#### TEXT BLOCK

"Simon Slavin"  wrote ...
>
> On 21 Aug 2010, at 3:29am, Igor Tandetnik wrote:
>
>> ve3meo <holden_fam...@sympatico.ca> wrote:
>>> If the number of VM instructions is a good inverse indicator of 
>>> efficiency,
>>> then the second query with the index appears to be the most efficient. 
>>> I'm
>>> sure somebody will point out if it is not.
>>
>> It is not. It may very well take fewer instructions to implement a 
>> straightforward linear scan than it is to join through the index.
>
> Yeah.  I think your formulation like this:
>
>> 41 - Jim's query revamped to work:
>> select * from A as A1, A as A2 where A1.name=A2.name and
>> A1.position != A2.position and
>> A2.position between A1.position - 10 and A1.position + 10 ;
>
> is going to be the fastest.  It involves more VM instructions but ends up 
> searching fewer points.  You might want to time it as it is, then add an 
> index (just for testing) on just (position) and see whether that improves 
> matters.

########
#### SUPPLIED DATA

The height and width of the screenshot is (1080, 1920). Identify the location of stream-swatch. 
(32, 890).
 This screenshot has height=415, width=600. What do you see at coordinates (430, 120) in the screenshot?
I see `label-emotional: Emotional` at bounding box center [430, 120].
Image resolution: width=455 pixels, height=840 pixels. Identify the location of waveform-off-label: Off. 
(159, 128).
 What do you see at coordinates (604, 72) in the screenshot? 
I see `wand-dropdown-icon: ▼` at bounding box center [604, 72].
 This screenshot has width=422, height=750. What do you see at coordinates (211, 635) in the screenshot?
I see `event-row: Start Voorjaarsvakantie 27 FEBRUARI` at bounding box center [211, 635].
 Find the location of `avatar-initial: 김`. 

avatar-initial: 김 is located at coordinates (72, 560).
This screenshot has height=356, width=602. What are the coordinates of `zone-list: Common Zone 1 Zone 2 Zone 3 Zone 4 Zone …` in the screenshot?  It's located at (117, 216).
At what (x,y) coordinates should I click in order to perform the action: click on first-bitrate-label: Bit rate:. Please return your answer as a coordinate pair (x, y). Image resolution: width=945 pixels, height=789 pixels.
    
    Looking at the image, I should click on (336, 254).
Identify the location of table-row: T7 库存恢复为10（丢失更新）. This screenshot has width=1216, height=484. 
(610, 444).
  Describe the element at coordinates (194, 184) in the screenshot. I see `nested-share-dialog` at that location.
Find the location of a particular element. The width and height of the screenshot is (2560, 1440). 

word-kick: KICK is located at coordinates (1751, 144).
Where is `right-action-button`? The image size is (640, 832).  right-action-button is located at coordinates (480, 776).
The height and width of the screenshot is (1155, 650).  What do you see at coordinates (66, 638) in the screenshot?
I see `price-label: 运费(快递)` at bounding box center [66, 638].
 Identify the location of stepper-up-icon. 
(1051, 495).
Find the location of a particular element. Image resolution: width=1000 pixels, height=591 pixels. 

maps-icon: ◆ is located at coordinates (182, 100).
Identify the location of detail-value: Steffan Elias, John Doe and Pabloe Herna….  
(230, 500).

########

▸ **WORK ITEM A**: According to the query-efficiency email thread, why is the revamped query expected to be the fastest even though it involves more VM instructions?
▸ **WORK ITEM B**: Continue the query-efficiency email thread from the point where it stops.
You can ignore the entries here, since nothing calls for them.

▸ **RESPONSE BOX A**: It ends up searching fewer points.

▸ **RESPONSE BOX B**:
Thanks for the explanation. I thought I might be naively wishing for too 
much from the count of VM instructions when some may take much longer to 
execute than others. I was intrigued by Peng's question and wondered if I 
might be able to predict efficiency by examining Explain Query Plan and 
Explain. Apparently not.

I understand the principle of minimising the number of points to search and 
I think that this argues for the WHERE conditions to have the coarse 
resolution first and the finest resolution last. To pick up on Simon's 
suggestion to chunk, I added an integer field 'chunk' to the table:

UPDATE A SET chunk = (position/10);

I indexed a bunch of ways to see what the optimiser would do:

create index idxNameChunkPos ON A(name,chunk,position);
create index idxNamePos ON A(name,position);
create index idxNameChunk ON A(name,chunk);
create index idxName ON A(name);
create index idxPos ON A(position);
create index idxChunk ON A(chunk);


Here's how I have interpreted Simon's suggested chunky query:

select * from A as A1, A as A2 where A1.name=A2.name and
A1.position != A2.position and
A2.chunk between A1.chunk - 1 and A1.chunk + 1 and
A2.position between A1.position - 10 and A1.position + 10 ;

Explain Query Plan shows that this query uses table A2 with idxNameChunkPos. 
Is this liable to result in a minimum of points searched?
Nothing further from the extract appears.